I have one of those Coughlan folding saws.  It was up to the job but working within the confined space of a dead deer's body cavity made cutting her up a slow process.  I tried cutting her in half: but even then the halves were too heavy to lift.  In the end I cut the front third off, which made it light enough (barely) for me to lift it up.  I had to cut the back part again.  Doing that allowed lifting the hindquarters and the middle part separately.  After an exhausting struggle lasting at least three hours I finally had all the bits in the bed, so it was off to do the paperwork.

The Dip is a "DMA" (Deer Management Assistance) property.  Our DWR is big on statistics so every deer killed has to be reported; additionally DMA deer have to have a jawbone sent in for aging, plus there's a special tag you get because a DMA deer doesn't count against the 5 you can take on a basic license (not that I'm likely to try to get another one this year!).  It takes a good half an hour of Telephone Tag with the DWR Robot to get the "check tag number" needed to complete the legalities.  As I was doing this back at the landowner's house, finally he rolled in from a shopping trip.

Then I had to take her to the processor in Shawsville, a mere matter of 30 miles from the property.  It had to go there: we're a "CWD" county so I couldn't take her out of the "Disease Management Area" to a closer one, they're all in non-DMA places.  I was donating her to Hunters for the Hungry so she had to be tested for CWD; had I kept her for myself that wouldn't have been needed. Only that Shawsville processor will do the testing.

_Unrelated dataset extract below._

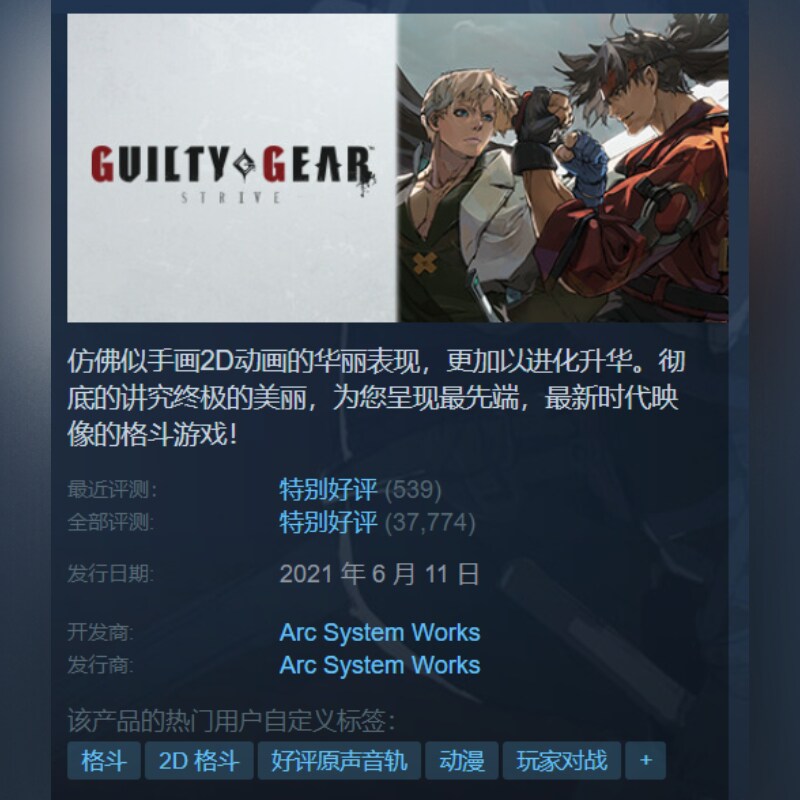Click the Guilty Gear Strive logo
This screenshot has height=800, width=800.
[233, 173]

There are other processors locally but they won't take donations. Shawsville it had to be. 

They have a 24-hour operation, thank God.  I didn't fancy having to keep a tri-partite carcass overnight in my truck, and I damned sure wasn't going to drag the pieces around to my garage. There were two geezers at the processor who were amused at the tale but gave me no assistance.  There I did more paperwork, this time for the donation and the CWD testing. Finally I was done. I shot that deer at 8:30 AM: it was after 4:00 PM when I was able to go home, another 18 miles away.  Eight and a half hours to get that doe into the cooler.  I was wiped out and covered in blood by the time I got home, which was ten minutes before Brother-In-Law-In-Law and Sister-In-Law arrived.  I dumped my clothes in the washer, ran upstairs to shower, and came down to be a Gracious Host.

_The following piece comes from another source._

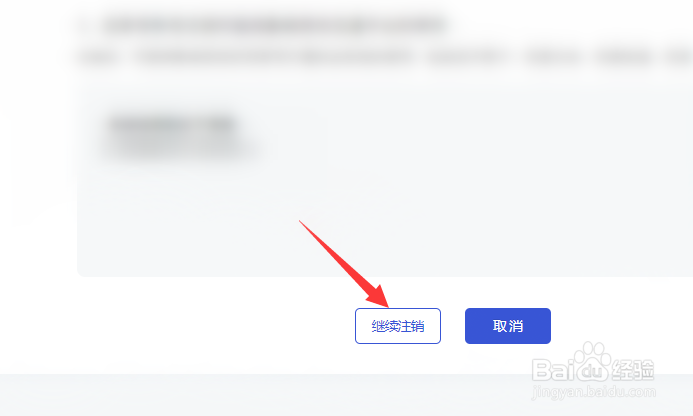Select the cut-off blurred item at row's right edge

tap(679, 57)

This was Deer #15 for my Kimber and #70 brought to bag for me.  It may be my last.  After that ordeal I plan to repair the winch, but even so will stick to small deer; the time is not far off when I'll have to think long and hard about whether I want to hunt anything bigger than squirrels.  At least getting them out is still within my capabilities. Today I'm creaking and aching, and I would like to go back to bed but the duties of a Gracious Host don't allow that.

I have a habit of naming my kills.  When I drove out to get her the radio was playing a suite from "West Side Story" by Leonard Bernstein. Hence this one is "The Bernstein Doe."


In the (likely) event that this will be my last entry for 2025, I will wish all my readers a very Happy New Year, good hunting, and all that stuff. I'll see you in 2026!